(Collected data)
■ ■ ■ ■

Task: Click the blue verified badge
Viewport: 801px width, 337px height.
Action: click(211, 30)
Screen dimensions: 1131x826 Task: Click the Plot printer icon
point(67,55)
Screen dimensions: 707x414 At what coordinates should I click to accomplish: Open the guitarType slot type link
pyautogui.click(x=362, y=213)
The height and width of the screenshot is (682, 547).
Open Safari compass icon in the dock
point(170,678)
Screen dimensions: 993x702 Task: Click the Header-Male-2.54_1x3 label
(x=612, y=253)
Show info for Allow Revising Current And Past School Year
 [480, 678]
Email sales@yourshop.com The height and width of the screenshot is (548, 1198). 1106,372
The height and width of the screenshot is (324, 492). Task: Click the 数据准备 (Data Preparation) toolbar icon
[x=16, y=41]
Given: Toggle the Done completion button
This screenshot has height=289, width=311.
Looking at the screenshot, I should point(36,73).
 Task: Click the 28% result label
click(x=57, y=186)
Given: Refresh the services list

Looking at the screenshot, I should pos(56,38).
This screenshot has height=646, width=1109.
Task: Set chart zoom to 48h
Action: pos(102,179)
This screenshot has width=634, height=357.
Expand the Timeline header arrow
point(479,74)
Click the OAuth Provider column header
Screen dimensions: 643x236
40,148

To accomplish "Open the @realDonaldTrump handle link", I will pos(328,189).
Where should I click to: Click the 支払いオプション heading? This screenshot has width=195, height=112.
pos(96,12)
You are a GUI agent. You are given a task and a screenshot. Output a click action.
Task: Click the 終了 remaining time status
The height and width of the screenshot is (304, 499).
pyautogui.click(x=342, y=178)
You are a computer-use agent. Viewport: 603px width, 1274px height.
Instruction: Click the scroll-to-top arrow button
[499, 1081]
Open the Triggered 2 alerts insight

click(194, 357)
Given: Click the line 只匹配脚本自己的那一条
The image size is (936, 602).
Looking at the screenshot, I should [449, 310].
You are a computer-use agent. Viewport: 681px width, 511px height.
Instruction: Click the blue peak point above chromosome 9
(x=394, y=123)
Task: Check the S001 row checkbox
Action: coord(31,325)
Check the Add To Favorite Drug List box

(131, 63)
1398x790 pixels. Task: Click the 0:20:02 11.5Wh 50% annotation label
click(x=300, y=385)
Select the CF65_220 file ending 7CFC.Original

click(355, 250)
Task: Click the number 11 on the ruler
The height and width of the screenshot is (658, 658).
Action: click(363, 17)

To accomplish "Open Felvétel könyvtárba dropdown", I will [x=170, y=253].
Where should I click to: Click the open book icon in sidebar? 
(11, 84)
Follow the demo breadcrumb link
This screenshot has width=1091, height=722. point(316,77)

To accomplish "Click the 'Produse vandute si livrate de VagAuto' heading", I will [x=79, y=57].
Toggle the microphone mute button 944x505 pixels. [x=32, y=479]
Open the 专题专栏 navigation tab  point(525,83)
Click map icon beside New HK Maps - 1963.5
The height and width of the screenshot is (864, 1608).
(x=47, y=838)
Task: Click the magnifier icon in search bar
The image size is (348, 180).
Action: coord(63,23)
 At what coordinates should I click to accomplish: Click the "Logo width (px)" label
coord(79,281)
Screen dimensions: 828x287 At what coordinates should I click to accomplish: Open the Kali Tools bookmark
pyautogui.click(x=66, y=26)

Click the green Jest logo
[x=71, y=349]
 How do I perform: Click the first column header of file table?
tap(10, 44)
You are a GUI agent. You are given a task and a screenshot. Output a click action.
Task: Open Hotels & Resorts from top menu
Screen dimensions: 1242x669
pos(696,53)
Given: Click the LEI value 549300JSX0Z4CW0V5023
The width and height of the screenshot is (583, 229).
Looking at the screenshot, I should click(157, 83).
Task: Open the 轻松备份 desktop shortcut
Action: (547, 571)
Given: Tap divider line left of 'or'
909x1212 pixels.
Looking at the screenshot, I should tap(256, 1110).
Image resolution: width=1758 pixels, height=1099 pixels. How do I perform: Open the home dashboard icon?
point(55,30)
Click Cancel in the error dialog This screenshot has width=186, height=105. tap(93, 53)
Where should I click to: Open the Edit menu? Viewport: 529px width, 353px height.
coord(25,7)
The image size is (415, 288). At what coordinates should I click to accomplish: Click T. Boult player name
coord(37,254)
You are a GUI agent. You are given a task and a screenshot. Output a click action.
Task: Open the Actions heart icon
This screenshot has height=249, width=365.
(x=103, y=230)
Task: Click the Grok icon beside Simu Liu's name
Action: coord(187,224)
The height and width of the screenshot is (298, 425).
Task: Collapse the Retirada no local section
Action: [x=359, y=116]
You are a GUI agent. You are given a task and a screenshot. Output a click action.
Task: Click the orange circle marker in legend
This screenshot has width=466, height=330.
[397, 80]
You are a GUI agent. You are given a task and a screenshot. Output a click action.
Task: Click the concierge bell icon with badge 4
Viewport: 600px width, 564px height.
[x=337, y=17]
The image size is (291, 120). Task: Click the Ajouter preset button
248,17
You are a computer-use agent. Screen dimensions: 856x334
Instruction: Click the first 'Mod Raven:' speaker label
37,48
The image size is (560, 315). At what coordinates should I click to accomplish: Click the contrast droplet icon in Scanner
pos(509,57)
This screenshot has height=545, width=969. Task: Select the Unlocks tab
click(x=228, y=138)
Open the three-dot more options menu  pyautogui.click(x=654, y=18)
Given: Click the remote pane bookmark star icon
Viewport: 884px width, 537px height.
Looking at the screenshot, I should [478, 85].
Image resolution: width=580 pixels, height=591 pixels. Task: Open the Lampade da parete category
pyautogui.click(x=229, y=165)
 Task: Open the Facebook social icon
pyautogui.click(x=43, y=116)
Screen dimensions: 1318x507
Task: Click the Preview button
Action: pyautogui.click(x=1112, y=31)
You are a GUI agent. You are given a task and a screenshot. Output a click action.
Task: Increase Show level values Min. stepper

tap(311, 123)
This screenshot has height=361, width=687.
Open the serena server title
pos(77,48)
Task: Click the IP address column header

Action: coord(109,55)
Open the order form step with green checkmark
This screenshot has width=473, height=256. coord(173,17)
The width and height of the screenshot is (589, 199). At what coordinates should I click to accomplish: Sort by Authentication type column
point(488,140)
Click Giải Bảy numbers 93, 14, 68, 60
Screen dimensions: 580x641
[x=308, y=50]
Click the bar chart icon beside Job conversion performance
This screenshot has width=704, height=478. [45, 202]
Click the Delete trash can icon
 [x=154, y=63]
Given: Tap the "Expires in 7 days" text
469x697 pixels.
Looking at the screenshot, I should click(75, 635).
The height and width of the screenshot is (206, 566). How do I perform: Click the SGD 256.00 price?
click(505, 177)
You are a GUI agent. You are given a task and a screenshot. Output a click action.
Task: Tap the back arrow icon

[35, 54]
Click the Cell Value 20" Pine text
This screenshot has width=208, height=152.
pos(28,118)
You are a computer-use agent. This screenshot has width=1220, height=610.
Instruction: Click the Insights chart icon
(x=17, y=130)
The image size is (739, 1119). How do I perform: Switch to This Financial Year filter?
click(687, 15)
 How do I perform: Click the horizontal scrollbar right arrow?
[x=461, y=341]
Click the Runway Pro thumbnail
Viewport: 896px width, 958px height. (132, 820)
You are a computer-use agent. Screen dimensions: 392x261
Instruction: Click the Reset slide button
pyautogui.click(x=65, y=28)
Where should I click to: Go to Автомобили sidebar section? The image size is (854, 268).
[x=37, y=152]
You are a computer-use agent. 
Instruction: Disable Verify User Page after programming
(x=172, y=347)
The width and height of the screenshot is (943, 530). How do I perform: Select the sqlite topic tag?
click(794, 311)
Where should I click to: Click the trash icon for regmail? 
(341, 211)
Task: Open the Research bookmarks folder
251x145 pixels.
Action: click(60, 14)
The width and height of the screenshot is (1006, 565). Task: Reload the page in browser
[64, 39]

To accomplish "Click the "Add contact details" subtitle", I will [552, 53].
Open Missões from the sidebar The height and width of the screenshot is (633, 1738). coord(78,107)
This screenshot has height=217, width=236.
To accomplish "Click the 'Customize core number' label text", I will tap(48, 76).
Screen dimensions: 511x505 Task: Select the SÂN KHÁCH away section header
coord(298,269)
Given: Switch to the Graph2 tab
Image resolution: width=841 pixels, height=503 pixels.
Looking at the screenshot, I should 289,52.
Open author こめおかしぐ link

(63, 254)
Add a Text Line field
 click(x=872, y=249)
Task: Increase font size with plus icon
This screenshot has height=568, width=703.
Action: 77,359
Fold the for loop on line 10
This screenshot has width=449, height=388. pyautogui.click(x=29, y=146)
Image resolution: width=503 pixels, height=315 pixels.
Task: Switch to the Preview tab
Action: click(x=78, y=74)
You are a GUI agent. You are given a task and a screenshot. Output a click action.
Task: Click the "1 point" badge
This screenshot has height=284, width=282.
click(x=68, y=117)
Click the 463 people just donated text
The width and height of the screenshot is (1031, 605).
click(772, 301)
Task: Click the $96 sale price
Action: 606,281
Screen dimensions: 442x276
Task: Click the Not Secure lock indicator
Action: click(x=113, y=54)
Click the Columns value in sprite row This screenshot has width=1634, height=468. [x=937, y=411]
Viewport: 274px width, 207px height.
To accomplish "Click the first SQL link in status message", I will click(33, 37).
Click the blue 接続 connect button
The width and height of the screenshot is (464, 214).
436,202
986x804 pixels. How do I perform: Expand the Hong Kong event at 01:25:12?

■ ■ ■ ■

Problem to solve -> The entries above hold the needed span. Transcribe exactly the lines from the one with "909x1212 pixels." to the one with "Task: Open the Actions heart icon", both included.

Response area ->
909x1212 pixels.
Looking at the screenshot, I should tap(256, 1110).
Image resolution: width=1758 pixels, height=1099 pixels. How do I perform: Open the home dashboard icon?
point(55,30)
Click Cancel in the error dialog This screenshot has width=186, height=105. tap(93, 53)
Where should I click to: Open the Edit menu? Viewport: 529px width, 353px height.
coord(25,7)
The image size is (415, 288). At what coordinates should I click to accomplish: Click T. Boult player name
coord(37,254)
You are a GUI agent. You are given a task and a screenshot. Output a click action.
Task: Open the Actions heart icon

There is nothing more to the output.